▸ **AUFGABEN**
1 - Gib die Stelle im Ausgangstext von „Wien – Rechtzeitig“ bis einschließlich „dem STANDARD vorliegt.“ wortgetreu wieder.
2 - Beantworte mithilfe des Ausgangstexts, wie viel Geld der FWF derzeit jährlich bewilligen kann.

Österreichs Forschung vor dem Kollaps
Die Diskussion über die Finanzierung der heimischen Grundlagenforschung nimmt wieder Fahrt auf. Heimische Top-Wissenschafter fordern hundert Millionen Euro jährlich mehr und schreiben in einem Brief an die Bundesregierung von Mangelverwaltung.
Wien – Rechtzeitig vor Beginn der Alpbacher Technologiegespräche kommende Woche platzte heimischen Wissenschaftern angesichts der mangelhaften Finanzierung des Wissenschaftsfonds FWF der Kragen. Die 53 Forscher, Mitglieder des FWF-Kuratoriums, wandten sich in einem Brief an Kanzler Werner Faymann (SPÖ), Vizekanzler Reinhold Mitterlehner (ÖVP) und Finanzminister Hans Jörg Schelling (ÖVP) und beklagten die finanzielle Ausstattung des Fonds, der für die Finanzierung der Grundlagenforschung in Österreich zuständig ist. Man habe „mit Entsetzen“ein Mehrjahresprogramm zur Kenntnis genommen, das nur als „Mangelverwaltung“bezeichnet werden könne, heißt es in dem Schreiben, das dem STANDARD vorliegt.
Derzeit kann der FWF jährlich 200 Millionen Euro bewilligen. Das Budget ist seitens des Bundes zwar bis 2018 gesichert, wird sich aber nicht erhöhen. Aus Sicht der Kuratoriumsmitglieder sind 200 Millionen um mindestens 70 Millionen Euro zu wenig. So viele förderungswürdige, aber nicht finanzierte Anträge gebe es jährlich. Im erwähnten Mehrjahresprogramm sind Einschnitte vorgesehen. Doktoratskollegs werden eingestellt, Spezialforschungsbereiche (SFB), die Leuchtturmprojekte des FWF, beschnitten. Auch die Leiter der SFBs und Dok-Kollegs wollen – mit den Wittgenstein-Preisträgern – einen Brief schreiben. Adressaten sind die Medien. Hier werden jährlich 100 Millionen Euro mehr gefordert, „um den Kollaps der Forschungsförderung“zu verhindern. Die Absender weisen auf ein Missverhältnis zwischen Grundlagenforschung und übrigen Ausgaben für Forschung und Entwicklung (F&E) hin. Die besagten 200 Millionen des FWF seien nur zwei Prozent der 10,1 Milliarden Euro, die für F&E ausgegeben werden. Damit stehe die Innovationspolitik insgesamt auf „tönernen Füßen“.

▸ **BEREITGESTELLTE ZEILEN**
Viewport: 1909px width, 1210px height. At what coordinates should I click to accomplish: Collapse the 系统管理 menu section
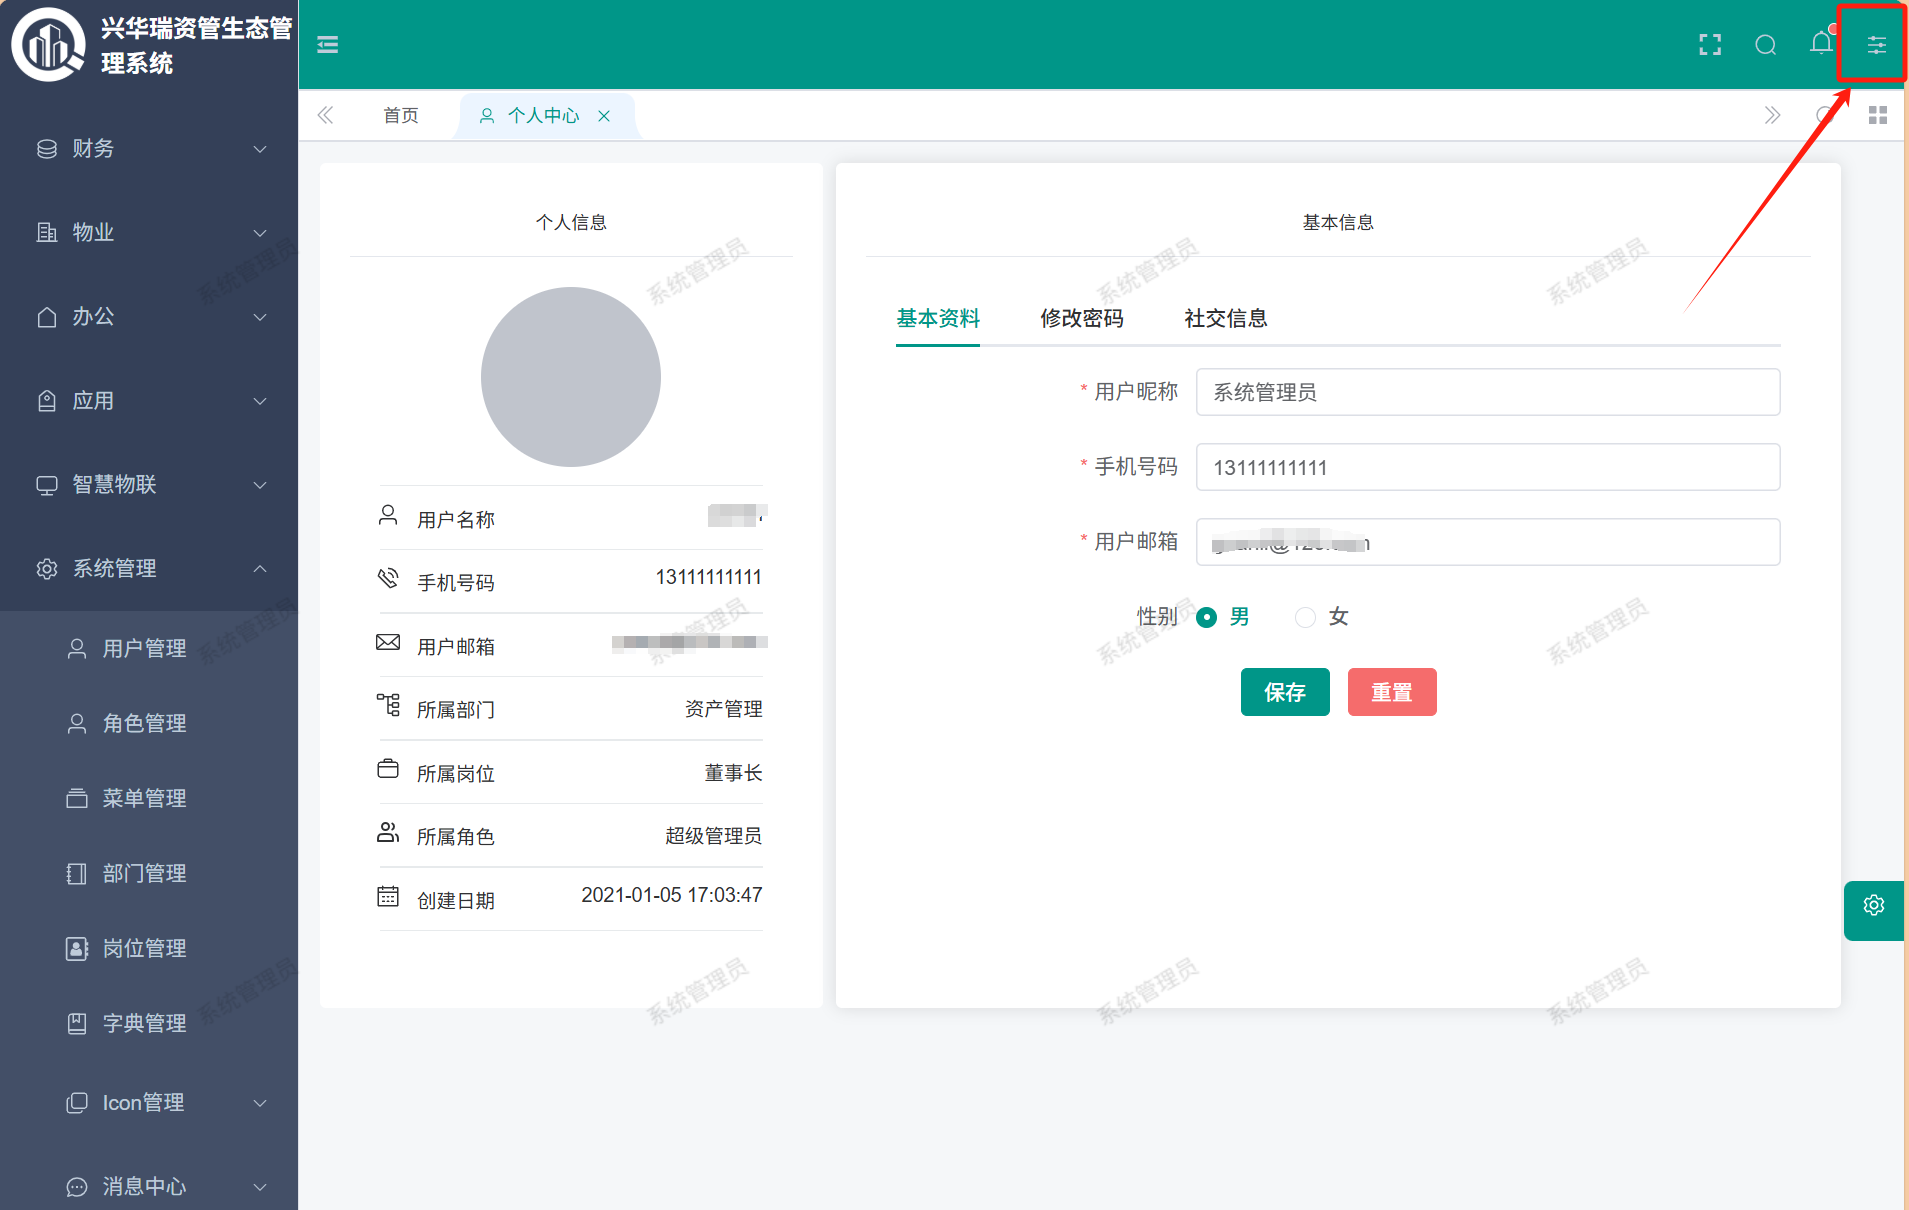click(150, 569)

---

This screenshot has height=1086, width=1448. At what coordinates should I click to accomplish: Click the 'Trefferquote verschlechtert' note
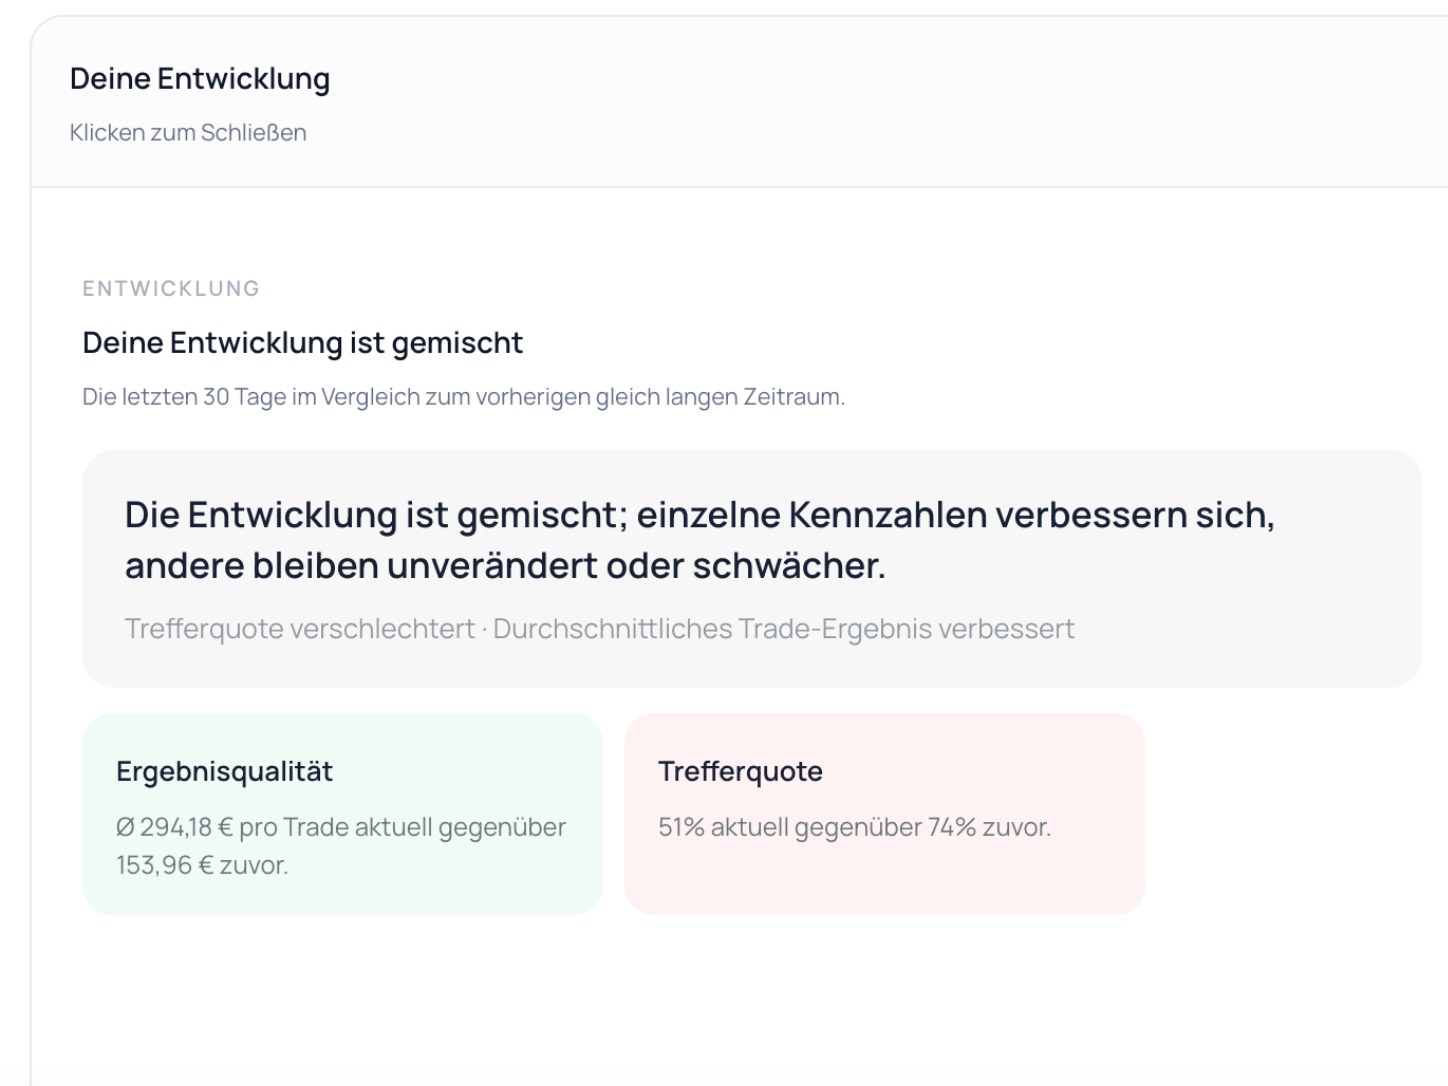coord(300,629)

▸ **ANTWORTEN**
1 -
Wien – Rechtzeitig vor Beginn der Alpbacher Technologiegespräche kommende Woche platzte heimischen Wissenschaftern angesichts der mangelhaften Finanzierung des Wissenschaftsfonds FWF der Kragen. Die 53 Forscher, Mitglieder des FWF-Kuratoriums, wandten sich in einem Brief an Kanzler Werner Faymann (SPÖ), Vizekanzler Reinhold Mitterlehner (ÖVP) und Finanzminister Hans Jörg Schelling (ÖVP) und beklagten die finanzielle Ausstattung des Fonds, der für die Finanzierung der Grundlagenforschung in Österreich zuständig ist. Man habe „mit Entsetzen“ein Mehrjahresprogramm zur Kenntnis genommen, das nur als „Mangelverwaltung“bezeichnet werden könne, heißt es in dem Schreiben, das dem STANDARD vorliegt.

2 - Der FWF kann derzeit jährlich 200 Millionen Euro bewilligen.